#### [What you are asked to do]
Reproduce the data exactly as it stands.

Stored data

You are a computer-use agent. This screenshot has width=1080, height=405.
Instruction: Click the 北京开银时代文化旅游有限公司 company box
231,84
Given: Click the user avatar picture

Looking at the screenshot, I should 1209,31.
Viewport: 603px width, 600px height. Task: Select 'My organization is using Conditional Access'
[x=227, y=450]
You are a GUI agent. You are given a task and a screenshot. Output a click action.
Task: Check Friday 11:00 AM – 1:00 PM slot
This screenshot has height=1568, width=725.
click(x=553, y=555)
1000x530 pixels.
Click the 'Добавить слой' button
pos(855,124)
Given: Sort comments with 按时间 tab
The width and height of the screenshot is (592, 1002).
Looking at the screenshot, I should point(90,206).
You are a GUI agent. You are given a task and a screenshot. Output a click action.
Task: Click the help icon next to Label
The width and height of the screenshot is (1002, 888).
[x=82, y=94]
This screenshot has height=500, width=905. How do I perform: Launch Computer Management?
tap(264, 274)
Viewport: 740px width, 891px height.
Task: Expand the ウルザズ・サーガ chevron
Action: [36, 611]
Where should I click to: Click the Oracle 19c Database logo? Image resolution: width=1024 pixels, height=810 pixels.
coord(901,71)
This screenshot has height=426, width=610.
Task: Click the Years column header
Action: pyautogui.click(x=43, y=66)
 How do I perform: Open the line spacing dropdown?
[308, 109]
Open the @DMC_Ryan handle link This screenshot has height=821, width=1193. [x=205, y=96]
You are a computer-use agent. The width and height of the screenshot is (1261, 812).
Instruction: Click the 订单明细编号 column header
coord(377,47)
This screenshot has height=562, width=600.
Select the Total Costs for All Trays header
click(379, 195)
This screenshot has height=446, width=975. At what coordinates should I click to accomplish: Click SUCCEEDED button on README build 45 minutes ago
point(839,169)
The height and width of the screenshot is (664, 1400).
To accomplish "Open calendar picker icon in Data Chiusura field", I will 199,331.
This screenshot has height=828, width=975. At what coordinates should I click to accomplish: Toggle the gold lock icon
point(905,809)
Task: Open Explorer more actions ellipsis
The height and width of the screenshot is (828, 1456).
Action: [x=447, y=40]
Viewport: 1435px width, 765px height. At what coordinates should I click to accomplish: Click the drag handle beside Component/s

#### [Response area]
You are a computer-use agent. This screenshot has width=1080, height=405.
Instruction: Click the 北京开银时代文化旅游有限公司 company box
231,84
Given: Click the user avatar picture

Looking at the screenshot, I should 1209,31.
Viewport: 603px width, 600px height. Task: Select 'My organization is using Conditional Access'
[x=227, y=450]
You are a GUI agent. You are given a task and a screenshot. Output a click action.
Task: Check Friday 11:00 AM – 1:00 PM slot
This screenshot has height=1568, width=725.
click(x=553, y=555)
1000x530 pixels.
Click the 'Добавить слой' button
pos(855,124)
Given: Sort comments with 按时间 tab
The width and height of the screenshot is (592, 1002).
Looking at the screenshot, I should point(90,206).
You are a GUI agent. You are given a task and a screenshot. Output a click action.
Task: Click the help icon next to Label
The width and height of the screenshot is (1002, 888).
[x=82, y=94]
This screenshot has height=500, width=905. How do I perform: Launch Computer Management?
tap(264, 274)
Viewport: 740px width, 891px height.
Task: Expand the ウルザズ・サーガ chevron
Action: [36, 611]
Where should I click to: Click the Oracle 19c Database logo? Image resolution: width=1024 pixels, height=810 pixels.
coord(901,71)
This screenshot has height=426, width=610.
Task: Click the Years column header
Action: pyautogui.click(x=43, y=66)
 How do I perform: Open the line spacing dropdown?
[308, 109]
Open the @DMC_Ryan handle link This screenshot has height=821, width=1193. [x=205, y=96]
You are a computer-use agent. The width and height of the screenshot is (1261, 812).
Instruction: Click the 订单明细编号 column header
coord(377,47)
This screenshot has height=562, width=600.
Select the Total Costs for All Trays header
click(379, 195)
This screenshot has height=446, width=975. At what coordinates should I click to accomplish: Click SUCCEEDED button on README build 45 minutes ago
point(839,169)
The height and width of the screenshot is (664, 1400).
To accomplish "Open calendar picker icon in Data Chiusura field", I will 199,331.
This screenshot has height=828, width=975. At what coordinates should I click to accomplish: Toggle the gold lock icon
point(905,809)
Task: Open Explorer more actions ellipsis
The height and width of the screenshot is (828, 1456).
Action: [x=447, y=40]
Viewport: 1435px width, 765px height. At what coordinates should I click to accomplish: Click the drag handle beside Component/s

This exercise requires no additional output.